Work item - In the listing that follows, tally the lines containing "computer"; give the count and nothing more.

────────────────────────────────────────

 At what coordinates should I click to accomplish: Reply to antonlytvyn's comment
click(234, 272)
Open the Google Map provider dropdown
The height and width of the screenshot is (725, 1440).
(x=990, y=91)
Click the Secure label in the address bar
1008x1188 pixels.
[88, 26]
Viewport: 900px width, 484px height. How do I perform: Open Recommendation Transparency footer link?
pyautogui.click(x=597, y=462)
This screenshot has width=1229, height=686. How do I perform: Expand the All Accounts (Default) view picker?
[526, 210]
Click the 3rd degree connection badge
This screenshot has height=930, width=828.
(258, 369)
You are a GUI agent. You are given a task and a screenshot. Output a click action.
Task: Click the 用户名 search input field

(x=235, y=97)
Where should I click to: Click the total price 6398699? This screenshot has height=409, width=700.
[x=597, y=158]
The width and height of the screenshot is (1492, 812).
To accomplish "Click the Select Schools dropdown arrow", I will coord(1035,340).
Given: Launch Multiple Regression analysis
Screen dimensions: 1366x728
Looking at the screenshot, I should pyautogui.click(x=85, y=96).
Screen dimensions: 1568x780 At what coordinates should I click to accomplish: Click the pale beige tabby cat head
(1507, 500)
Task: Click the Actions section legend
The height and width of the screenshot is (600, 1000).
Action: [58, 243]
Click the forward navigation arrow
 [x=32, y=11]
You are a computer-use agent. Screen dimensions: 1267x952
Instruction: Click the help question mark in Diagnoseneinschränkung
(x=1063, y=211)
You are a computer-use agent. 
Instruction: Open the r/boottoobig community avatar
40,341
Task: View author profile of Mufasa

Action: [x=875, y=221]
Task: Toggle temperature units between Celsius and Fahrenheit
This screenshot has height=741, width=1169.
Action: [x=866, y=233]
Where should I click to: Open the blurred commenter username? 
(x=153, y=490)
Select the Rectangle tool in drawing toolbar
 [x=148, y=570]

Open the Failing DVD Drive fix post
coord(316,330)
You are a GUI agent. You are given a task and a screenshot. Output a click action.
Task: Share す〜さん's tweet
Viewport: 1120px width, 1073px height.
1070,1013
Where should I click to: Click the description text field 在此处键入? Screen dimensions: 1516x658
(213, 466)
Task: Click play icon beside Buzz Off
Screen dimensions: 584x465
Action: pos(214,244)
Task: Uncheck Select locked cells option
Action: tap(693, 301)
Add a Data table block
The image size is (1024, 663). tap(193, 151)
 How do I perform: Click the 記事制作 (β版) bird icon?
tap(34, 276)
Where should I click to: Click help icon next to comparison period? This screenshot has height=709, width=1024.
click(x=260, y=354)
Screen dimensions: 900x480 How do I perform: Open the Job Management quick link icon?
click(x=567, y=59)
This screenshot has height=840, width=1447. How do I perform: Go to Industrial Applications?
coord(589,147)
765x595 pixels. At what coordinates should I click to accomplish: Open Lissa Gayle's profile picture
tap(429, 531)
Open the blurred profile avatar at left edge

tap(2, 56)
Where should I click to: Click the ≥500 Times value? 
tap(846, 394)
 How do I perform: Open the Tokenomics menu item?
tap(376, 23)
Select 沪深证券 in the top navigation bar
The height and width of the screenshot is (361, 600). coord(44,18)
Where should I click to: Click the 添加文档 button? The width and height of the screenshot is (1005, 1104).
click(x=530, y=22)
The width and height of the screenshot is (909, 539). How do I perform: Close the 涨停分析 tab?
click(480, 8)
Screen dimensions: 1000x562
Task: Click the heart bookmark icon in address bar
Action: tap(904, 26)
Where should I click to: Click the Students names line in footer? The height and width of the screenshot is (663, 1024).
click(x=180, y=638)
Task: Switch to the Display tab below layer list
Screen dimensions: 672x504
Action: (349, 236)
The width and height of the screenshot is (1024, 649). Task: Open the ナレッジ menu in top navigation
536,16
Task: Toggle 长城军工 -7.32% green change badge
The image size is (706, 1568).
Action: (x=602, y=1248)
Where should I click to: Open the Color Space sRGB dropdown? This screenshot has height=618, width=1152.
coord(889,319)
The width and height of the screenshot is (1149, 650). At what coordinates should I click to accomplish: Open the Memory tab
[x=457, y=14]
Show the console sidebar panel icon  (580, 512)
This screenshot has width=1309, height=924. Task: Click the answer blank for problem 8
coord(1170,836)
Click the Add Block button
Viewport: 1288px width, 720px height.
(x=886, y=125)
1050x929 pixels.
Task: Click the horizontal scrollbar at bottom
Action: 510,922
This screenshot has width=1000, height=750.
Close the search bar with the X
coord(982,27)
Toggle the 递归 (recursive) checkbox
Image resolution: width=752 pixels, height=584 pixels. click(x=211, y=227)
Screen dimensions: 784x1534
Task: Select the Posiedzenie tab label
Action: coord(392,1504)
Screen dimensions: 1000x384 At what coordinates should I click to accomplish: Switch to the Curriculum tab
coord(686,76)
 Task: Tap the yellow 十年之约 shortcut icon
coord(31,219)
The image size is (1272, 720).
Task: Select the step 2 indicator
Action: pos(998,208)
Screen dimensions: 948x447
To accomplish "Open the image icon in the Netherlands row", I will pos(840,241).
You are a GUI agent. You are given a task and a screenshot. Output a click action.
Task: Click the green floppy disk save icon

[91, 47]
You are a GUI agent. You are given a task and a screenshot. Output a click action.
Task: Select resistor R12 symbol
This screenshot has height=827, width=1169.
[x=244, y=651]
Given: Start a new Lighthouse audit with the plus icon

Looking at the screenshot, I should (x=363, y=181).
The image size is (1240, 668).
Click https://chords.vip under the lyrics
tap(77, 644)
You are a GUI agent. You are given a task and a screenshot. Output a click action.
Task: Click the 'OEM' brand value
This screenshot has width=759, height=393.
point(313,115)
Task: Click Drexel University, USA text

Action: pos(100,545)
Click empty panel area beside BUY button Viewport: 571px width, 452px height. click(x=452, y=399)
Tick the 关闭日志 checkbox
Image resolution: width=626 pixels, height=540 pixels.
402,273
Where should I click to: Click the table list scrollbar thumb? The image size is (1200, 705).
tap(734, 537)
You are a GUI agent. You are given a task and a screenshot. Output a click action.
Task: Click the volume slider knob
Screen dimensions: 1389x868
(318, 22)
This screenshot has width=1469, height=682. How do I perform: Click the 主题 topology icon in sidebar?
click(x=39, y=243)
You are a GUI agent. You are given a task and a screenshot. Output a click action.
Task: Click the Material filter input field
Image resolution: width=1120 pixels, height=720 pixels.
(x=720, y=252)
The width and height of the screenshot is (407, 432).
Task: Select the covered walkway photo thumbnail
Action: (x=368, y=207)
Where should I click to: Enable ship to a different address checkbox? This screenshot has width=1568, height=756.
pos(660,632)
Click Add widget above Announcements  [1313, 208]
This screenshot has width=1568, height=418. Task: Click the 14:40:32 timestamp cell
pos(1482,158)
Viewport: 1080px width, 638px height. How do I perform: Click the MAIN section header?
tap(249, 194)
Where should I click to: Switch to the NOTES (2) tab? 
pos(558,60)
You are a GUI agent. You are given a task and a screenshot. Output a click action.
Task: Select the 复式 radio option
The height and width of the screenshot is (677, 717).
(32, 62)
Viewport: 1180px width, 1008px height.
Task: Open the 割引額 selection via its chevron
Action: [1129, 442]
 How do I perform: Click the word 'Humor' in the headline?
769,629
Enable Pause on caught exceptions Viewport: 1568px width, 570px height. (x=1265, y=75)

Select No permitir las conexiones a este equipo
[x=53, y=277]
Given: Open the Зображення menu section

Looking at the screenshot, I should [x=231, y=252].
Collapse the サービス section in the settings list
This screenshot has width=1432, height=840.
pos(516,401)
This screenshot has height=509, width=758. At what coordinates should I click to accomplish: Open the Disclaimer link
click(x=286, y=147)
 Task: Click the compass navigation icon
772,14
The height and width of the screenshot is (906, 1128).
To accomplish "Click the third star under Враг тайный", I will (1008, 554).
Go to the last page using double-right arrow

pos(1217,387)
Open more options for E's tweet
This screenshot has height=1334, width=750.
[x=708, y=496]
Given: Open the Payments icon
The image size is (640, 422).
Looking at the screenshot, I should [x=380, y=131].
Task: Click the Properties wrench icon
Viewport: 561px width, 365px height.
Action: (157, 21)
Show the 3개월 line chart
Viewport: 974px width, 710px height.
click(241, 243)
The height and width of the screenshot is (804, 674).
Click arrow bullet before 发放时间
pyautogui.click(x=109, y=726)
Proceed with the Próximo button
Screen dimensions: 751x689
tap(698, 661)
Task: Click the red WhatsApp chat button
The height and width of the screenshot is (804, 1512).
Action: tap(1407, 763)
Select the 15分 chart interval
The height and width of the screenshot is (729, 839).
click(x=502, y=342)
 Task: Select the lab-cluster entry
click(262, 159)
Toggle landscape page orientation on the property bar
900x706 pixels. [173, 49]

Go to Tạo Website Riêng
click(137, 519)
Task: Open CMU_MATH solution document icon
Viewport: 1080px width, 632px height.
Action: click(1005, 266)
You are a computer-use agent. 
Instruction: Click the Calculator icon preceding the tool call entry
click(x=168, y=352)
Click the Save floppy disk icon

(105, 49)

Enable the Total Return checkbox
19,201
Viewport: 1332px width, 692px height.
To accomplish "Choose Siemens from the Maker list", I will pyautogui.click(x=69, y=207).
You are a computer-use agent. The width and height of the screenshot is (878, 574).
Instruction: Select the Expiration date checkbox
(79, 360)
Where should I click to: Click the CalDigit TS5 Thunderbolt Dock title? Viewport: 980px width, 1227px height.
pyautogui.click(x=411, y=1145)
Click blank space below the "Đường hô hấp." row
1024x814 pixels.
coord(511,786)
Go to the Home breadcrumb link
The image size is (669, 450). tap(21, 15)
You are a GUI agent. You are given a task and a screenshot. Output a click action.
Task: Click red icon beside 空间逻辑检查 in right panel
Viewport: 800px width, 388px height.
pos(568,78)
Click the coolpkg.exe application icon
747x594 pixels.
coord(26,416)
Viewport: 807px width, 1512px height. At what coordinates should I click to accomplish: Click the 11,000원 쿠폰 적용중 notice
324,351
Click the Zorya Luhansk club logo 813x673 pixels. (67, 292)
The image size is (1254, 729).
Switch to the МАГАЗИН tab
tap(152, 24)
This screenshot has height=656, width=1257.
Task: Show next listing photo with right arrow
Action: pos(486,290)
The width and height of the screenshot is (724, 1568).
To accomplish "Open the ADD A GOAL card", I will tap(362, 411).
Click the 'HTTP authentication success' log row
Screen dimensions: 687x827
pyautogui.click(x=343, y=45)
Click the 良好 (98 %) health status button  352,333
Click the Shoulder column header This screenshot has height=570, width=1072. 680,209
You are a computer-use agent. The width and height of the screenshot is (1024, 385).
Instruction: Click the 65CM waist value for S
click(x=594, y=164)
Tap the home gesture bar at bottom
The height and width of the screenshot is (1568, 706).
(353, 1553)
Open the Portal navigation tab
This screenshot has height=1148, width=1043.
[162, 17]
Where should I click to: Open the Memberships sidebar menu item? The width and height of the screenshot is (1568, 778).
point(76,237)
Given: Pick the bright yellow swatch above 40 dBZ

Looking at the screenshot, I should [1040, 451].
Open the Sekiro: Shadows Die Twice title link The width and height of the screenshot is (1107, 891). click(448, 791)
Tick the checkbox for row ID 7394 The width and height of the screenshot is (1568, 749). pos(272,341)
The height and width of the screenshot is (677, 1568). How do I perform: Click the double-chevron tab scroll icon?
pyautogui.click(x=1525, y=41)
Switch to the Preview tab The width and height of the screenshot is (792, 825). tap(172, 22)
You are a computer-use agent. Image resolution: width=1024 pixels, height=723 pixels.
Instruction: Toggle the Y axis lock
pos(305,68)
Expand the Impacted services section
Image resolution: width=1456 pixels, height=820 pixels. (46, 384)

────────────────────────────────────────

Exercise result - 6